*SELECTED EXCERPT*:
%%
Static Factory Methods

| Method | Description | |--------|-------------| | PriorityQueue.withFirst(options, item) | Create queue with initial item |

Query Methods

| Method | Description | Time | |--------|-------------|------| | len() | Number of items | O(1) | | size | Property alias for len() | O(1) | | isEmpty() | Check if empty (primary method) | O(1) | | is_empty() | Alias for isEmpty() (cross-language compatibility) | O(1) | | d() | Get arity | O(1) | | contains(item) | Check if item exists (by key) | O(1) | | containsKey(key) | Check if key exists | O(1) | | getPosition(item) | Get item's index in heap | O(1) | | getPositionByKey(key) | Get index by key | O(1) | | front() | Get highest-priority item (throws if empty) | O(1) | | peek() | Get highest-priority item (returns undefined if empty) | O(1) |

Modification Methods

| Method | Description | Time | |--------|-------------|------| | insert(item) | Add new item | O(log_d n) | | pop() | Remove and return highest-priority item | O(d · log_d n) | | increasePriority(item) | Update item to higher priority (primary method) | O(log_d n) | | increase_priority(item) | Alias for increasePriority() (cross-language compatibility) | O(log_d n) | | increasePriorityByIndex(i) | Update by index (primary method) | O(log_d n) | | increase_priority_by_index(i) | Alias for increasePriorityByIndex() (cross-language compatibility) | O(log_d n) | | decreasePriorityByIndex(i) | Update by index (primary method) | O(d · log_d n) | | decrease_priority_by_index(i) | Alias for decreasePriorityByIndex() (cross-language compatibility) | O(d · log_d n) | | decreasePriority(item) | Update item to lower priority (primary method) | O(d · log_d n) | | decrease_priority(item) | Alias for decreasePriority() (cross-language compatibility) | O(d · log_d n) | | updatePriority(item) | Update item when direction unknown (primary method) | O((d+1) · log_d n) | | update_priority(item) | Alias for updatePriority() (cross-language compatibility) | O((d+1) · log_d n) | | clear(newD?) | Remove all items, optionally change arity | O(1) |

Utility Methods

| Method | Description | |--------|-------------| | toString() | String representation (primary method) | | to_string() | Alias for toString() (cross-language compatibility) | | toArray() | Copy of internal array | | [Symbol.iterator]() | Iterate over items in heap order |

Method Naming Convention

This TypeScript implementation follows camelCase as the primary naming convention (TypeScript/JavaScript standard), with snake_case aliases provided for cross-language compatibility:

• Primary methods: isEmpty(), increasePriority(), increasePriorityByIndex(), decreasePriority(), decreasePriorityByIndex(), updatePriority(), toString()
%%
*WHAT YOU NEED TO DO*:
Print the priority queue method reference word for word between "This TypeScript implementation" and "decreasePriorityByIndex(), updatePriority(), toString()", inclusive.

*DATA*:
%%
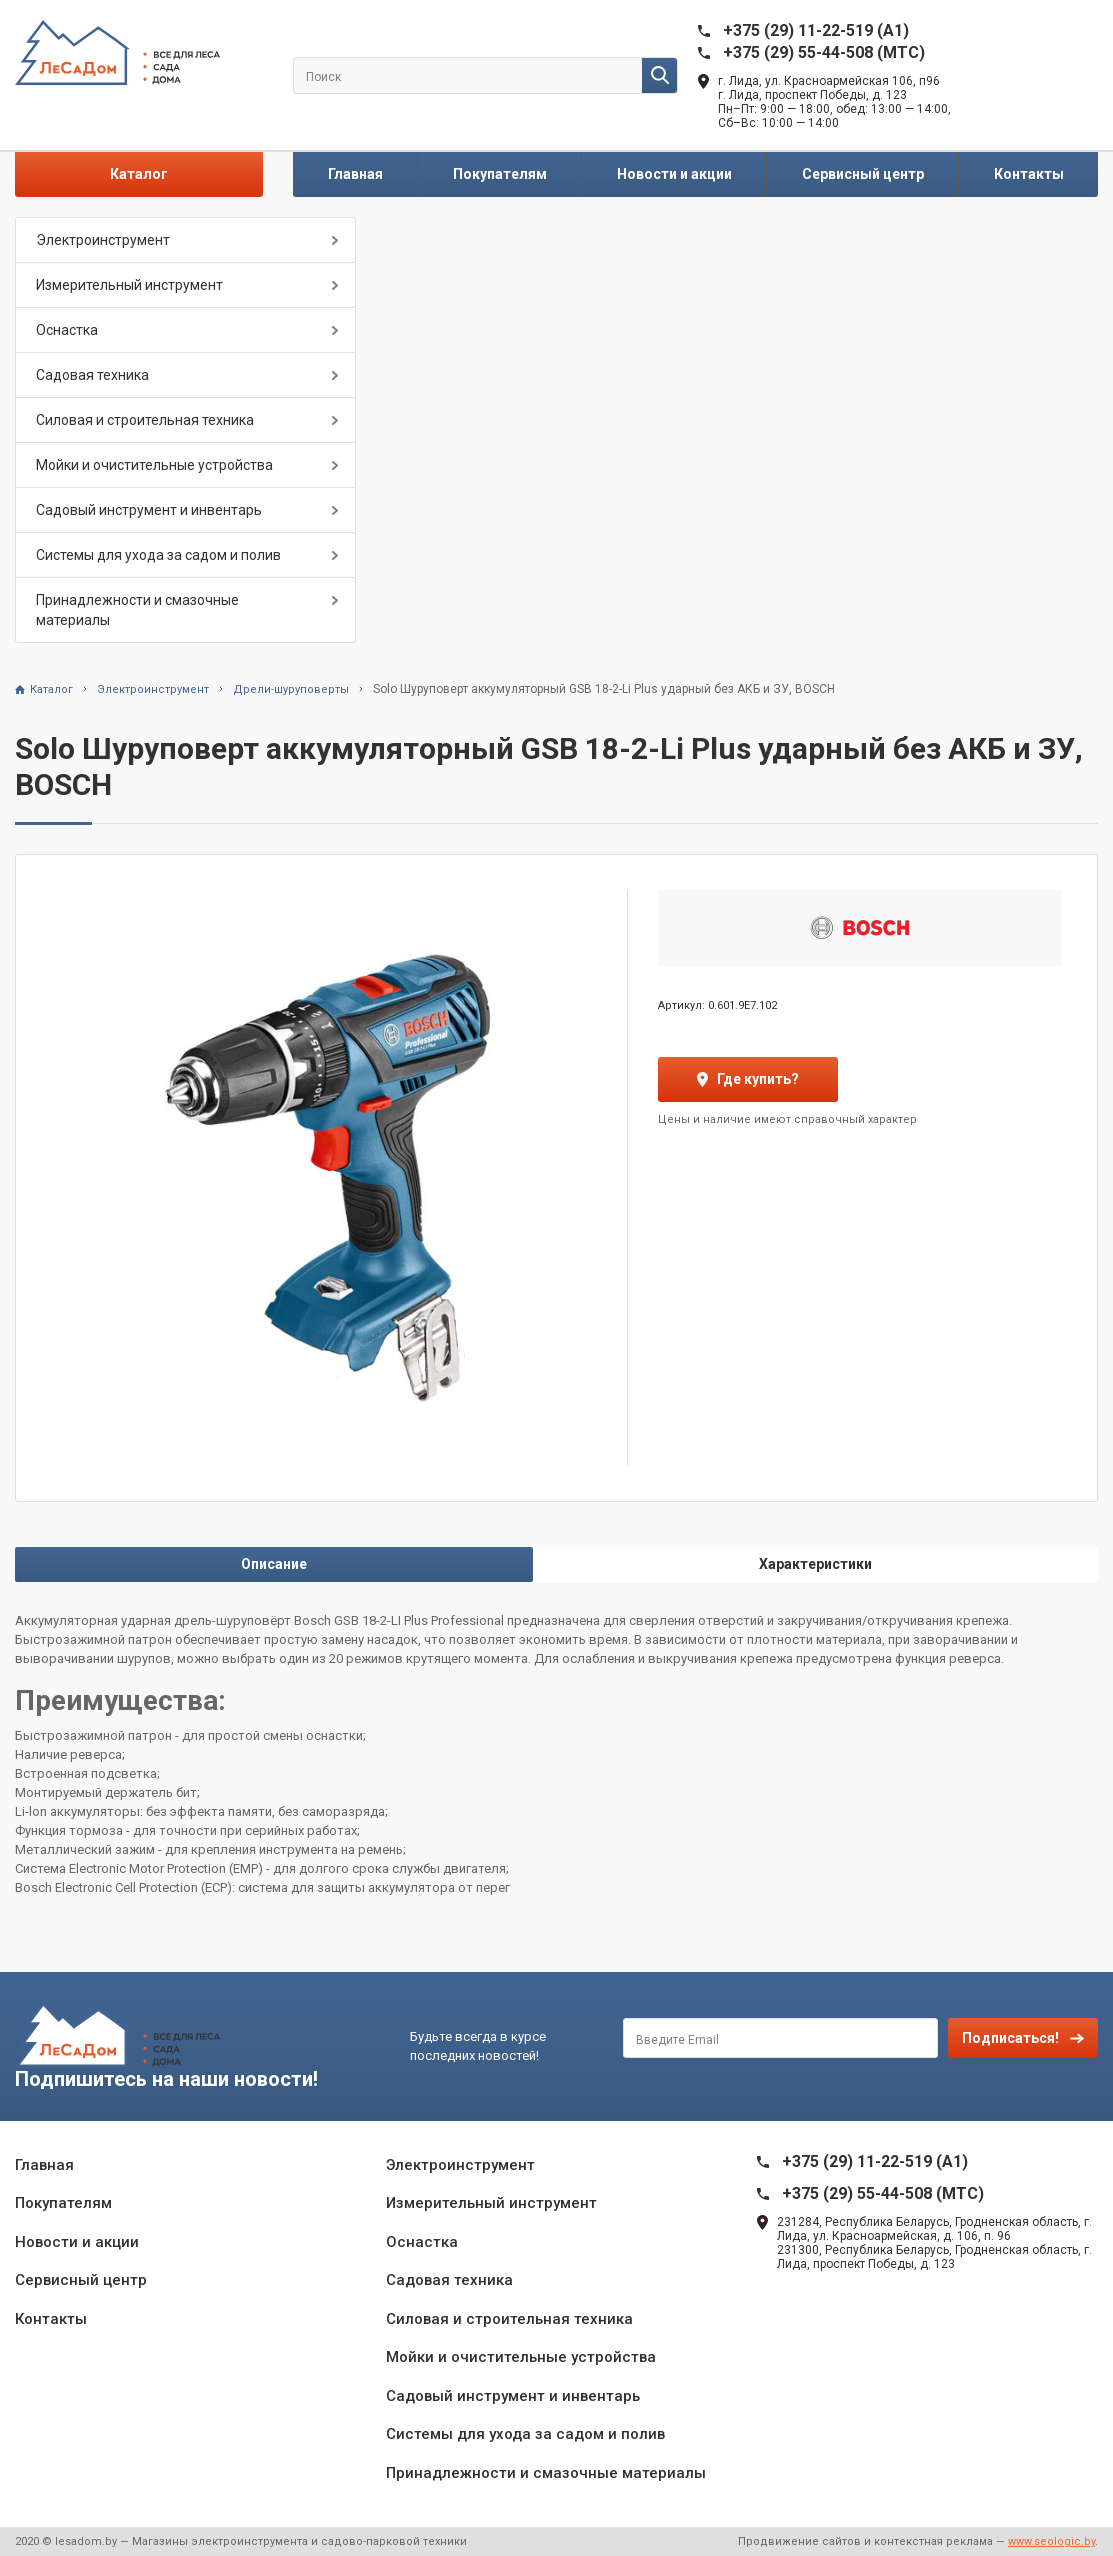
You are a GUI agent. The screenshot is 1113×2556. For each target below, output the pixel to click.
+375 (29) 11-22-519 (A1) (816, 30)
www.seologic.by (1051, 2541)
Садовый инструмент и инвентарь (149, 510)
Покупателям (500, 174)
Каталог (139, 174)
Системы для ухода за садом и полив (158, 555)
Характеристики (815, 1564)
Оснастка (67, 330)
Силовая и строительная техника (145, 420)
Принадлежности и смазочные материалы (137, 610)
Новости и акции (674, 174)
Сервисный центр (863, 174)
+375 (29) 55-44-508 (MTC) (824, 52)
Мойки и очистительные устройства (154, 465)
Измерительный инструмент (129, 285)
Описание (274, 1564)
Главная (355, 174)
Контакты (1029, 174)
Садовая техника (92, 375)
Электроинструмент (103, 240)
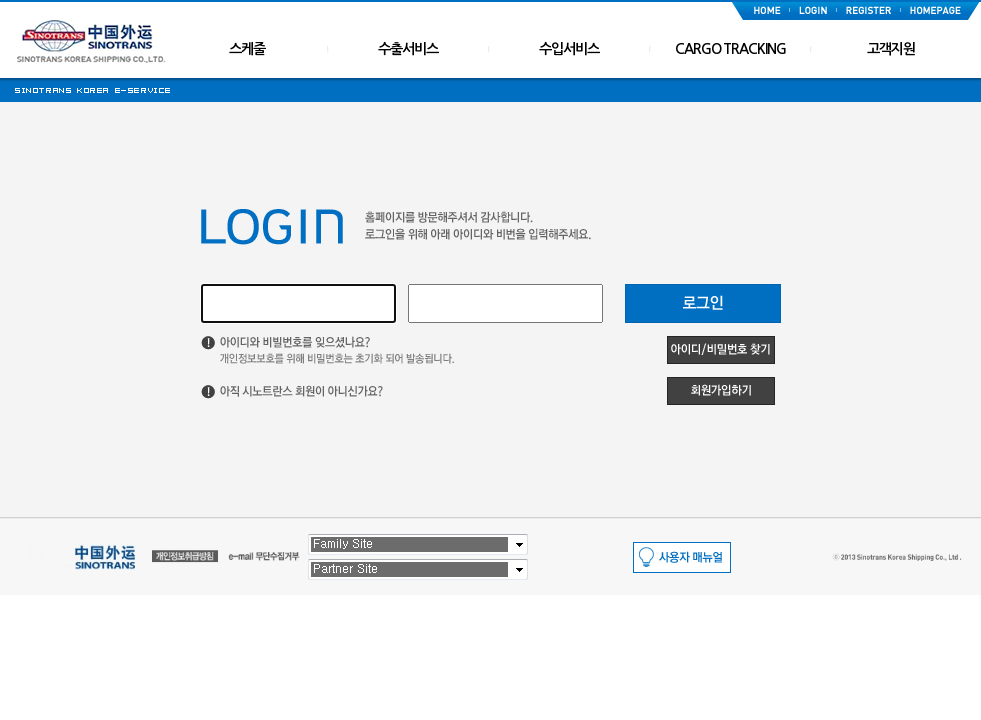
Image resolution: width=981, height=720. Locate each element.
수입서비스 (569, 49)
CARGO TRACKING (730, 49)
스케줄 (247, 49)
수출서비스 (408, 49)
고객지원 (891, 49)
%%
*EXPECTED ANSWER*:
This TypeScript implementation follows camelCase as the primary naming convention (TypeScript/JavaScript standard), with snake_case aliases provided for cross-language compatibility:

• Primary methods: isEmpty(), increasePriority(), increasePriorityByIndex(), decreasePriority(), decreasePriorityByIndex(), updatePriority(), toString()